**PROVIDED ENTRIES**
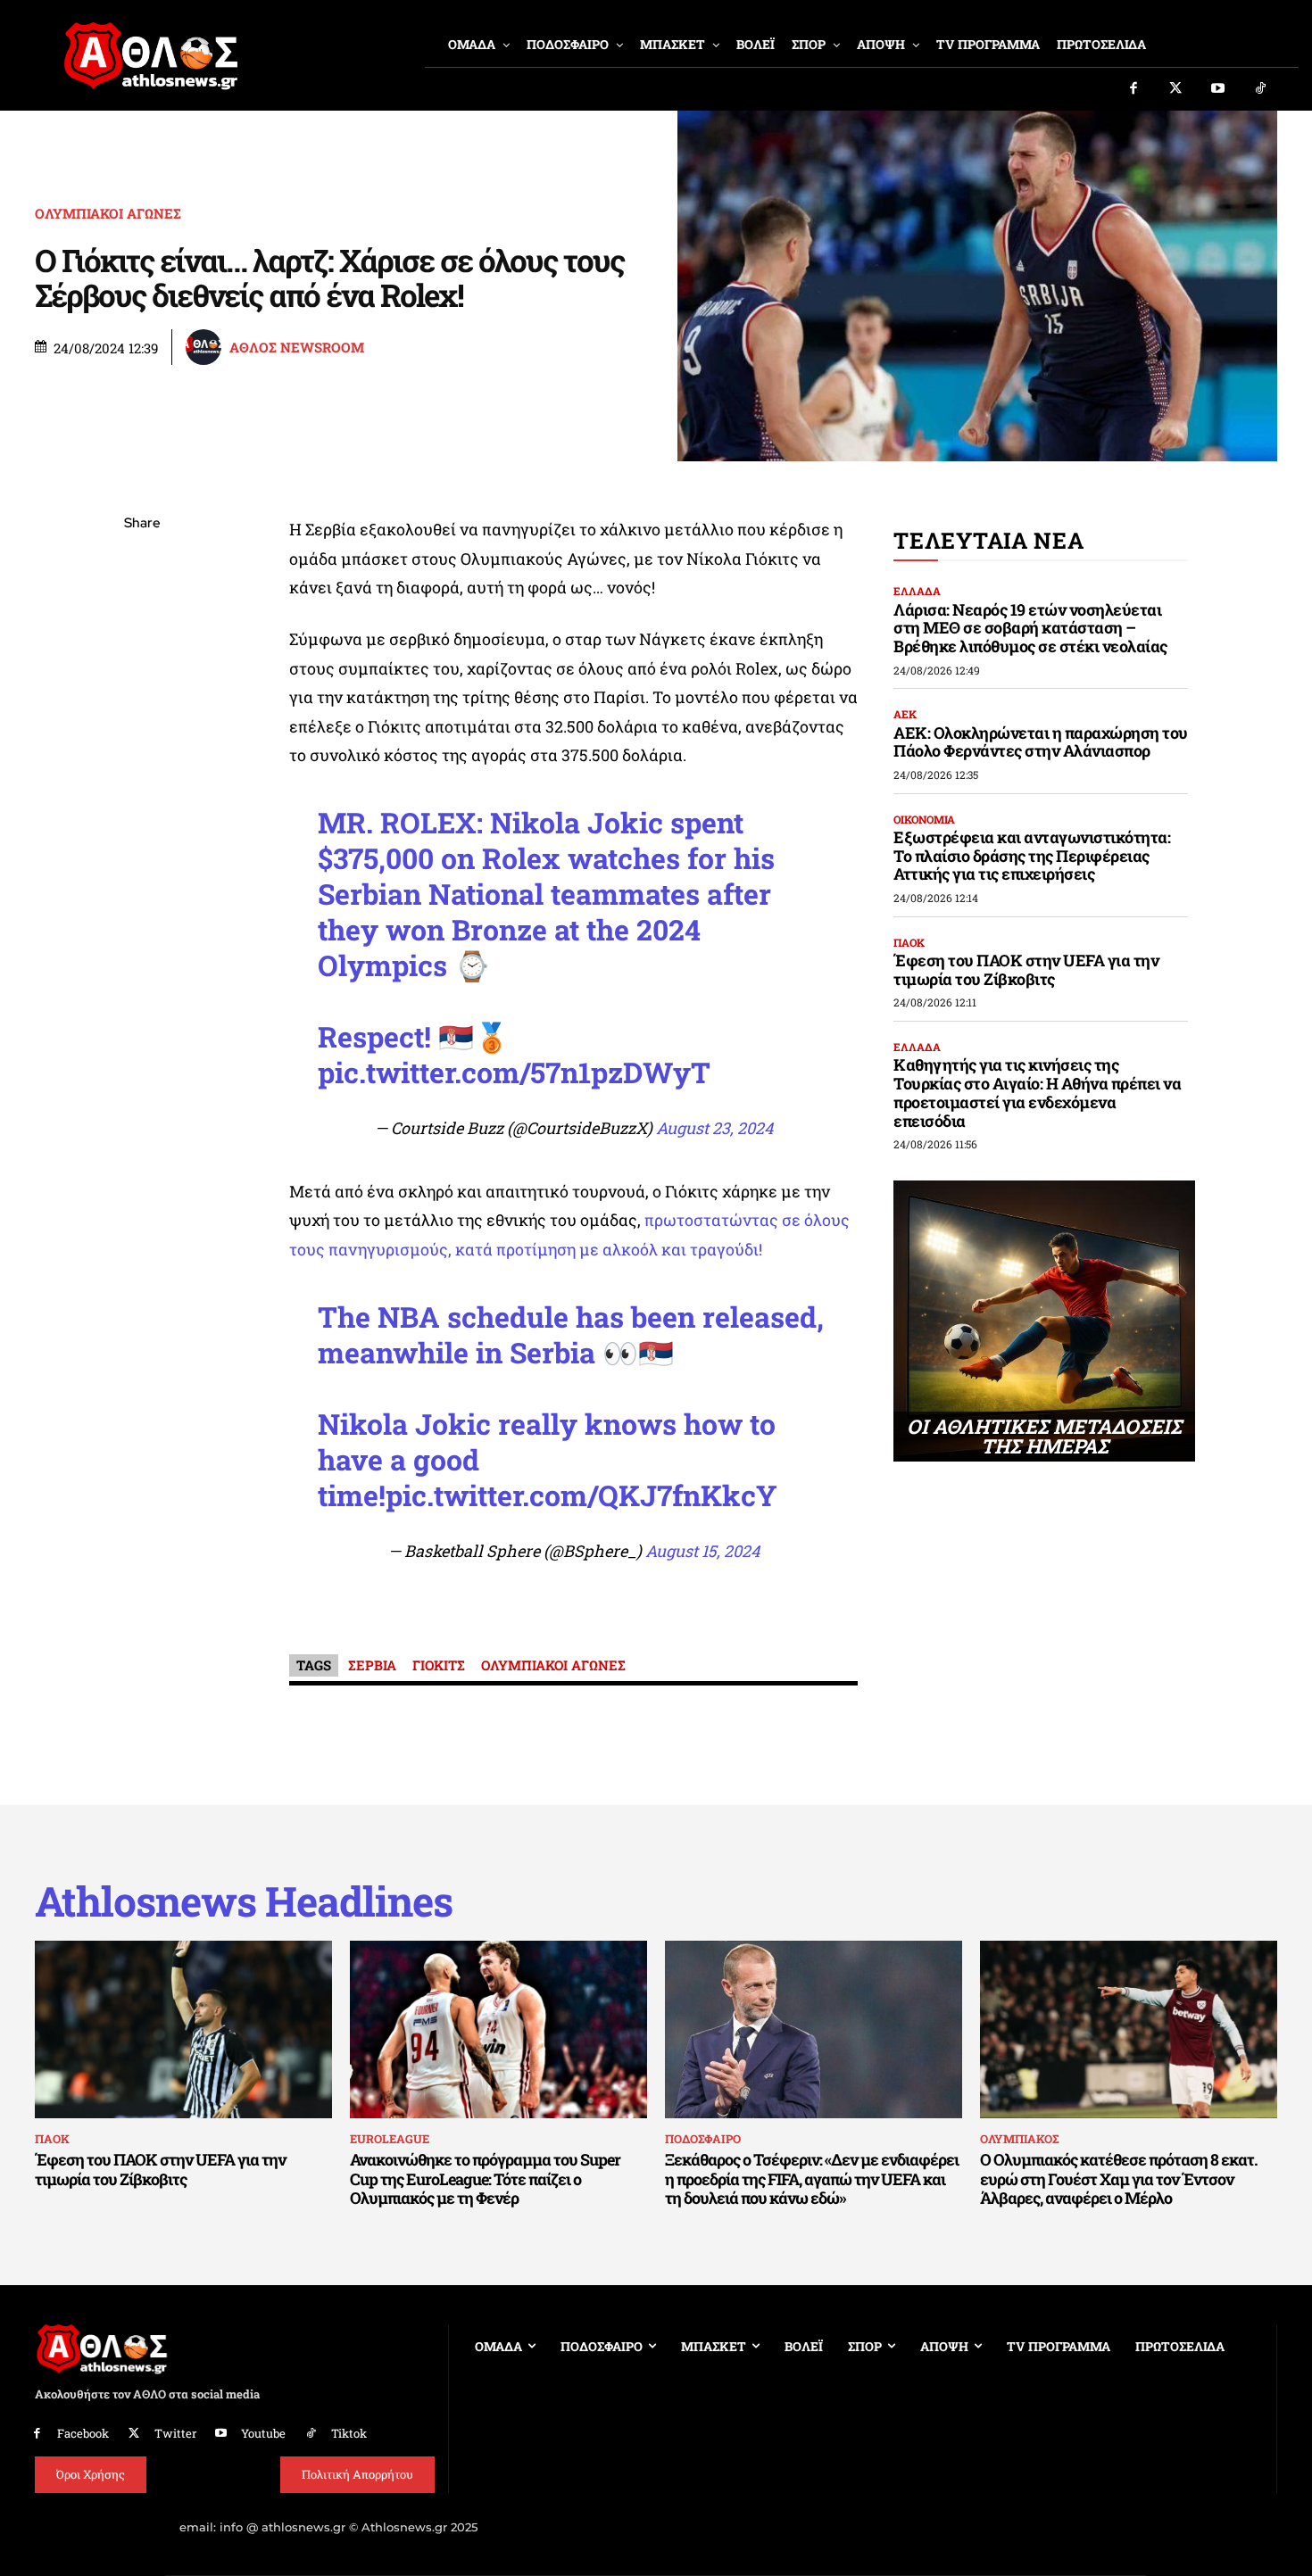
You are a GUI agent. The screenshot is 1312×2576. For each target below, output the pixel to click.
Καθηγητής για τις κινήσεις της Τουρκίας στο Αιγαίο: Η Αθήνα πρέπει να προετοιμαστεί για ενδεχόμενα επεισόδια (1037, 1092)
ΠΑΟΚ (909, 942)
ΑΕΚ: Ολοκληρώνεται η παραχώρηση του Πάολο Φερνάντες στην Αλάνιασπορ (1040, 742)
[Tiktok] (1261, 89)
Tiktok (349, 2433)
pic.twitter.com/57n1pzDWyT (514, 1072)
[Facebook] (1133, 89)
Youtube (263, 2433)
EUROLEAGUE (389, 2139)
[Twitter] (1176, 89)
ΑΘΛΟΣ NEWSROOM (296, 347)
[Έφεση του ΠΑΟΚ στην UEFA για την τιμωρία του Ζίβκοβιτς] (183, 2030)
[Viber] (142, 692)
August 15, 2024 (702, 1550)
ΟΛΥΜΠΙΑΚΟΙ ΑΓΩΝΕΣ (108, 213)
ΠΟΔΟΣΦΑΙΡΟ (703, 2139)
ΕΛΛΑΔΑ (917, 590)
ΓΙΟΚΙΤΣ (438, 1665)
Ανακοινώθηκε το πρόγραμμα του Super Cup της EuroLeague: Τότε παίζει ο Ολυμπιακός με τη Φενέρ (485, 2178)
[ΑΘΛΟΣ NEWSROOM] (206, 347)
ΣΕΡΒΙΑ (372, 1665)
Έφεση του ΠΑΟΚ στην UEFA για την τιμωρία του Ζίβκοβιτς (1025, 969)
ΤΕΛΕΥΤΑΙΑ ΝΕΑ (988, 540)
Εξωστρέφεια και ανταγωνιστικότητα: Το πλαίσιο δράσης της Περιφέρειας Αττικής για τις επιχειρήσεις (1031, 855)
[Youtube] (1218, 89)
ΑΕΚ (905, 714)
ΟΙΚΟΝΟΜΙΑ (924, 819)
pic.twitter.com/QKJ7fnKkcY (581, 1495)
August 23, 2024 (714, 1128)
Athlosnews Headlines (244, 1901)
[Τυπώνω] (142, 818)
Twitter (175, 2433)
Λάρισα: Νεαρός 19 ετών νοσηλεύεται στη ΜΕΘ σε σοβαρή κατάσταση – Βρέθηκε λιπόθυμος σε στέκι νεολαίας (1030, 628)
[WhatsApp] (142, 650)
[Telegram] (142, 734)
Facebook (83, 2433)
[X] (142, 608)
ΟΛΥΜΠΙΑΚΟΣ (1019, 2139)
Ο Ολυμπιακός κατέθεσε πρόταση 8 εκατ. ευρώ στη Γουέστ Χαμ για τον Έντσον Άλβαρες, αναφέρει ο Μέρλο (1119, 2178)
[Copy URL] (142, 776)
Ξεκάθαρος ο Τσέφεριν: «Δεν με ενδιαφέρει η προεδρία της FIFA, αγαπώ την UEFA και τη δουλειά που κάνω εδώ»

**TRY IT**
Take the lines from the start of the material to the line with "ΠΑΟΚ (909, 942)", both included, and transcribe them exactly without the pictures.

**EXPECTED ANSWER**
You are a GUI agent. The screenshot is 1312×2576. For each target below, output the pixel to click.
Καθηγητής για τις κινήσεις της Τουρκίας στο Αιγαίο: Η Αθήνα πρέπει να προετοιμαστεί για ενδεχόμενα επεισόδια (1037, 1092)
ΠΑΟΚ (909, 942)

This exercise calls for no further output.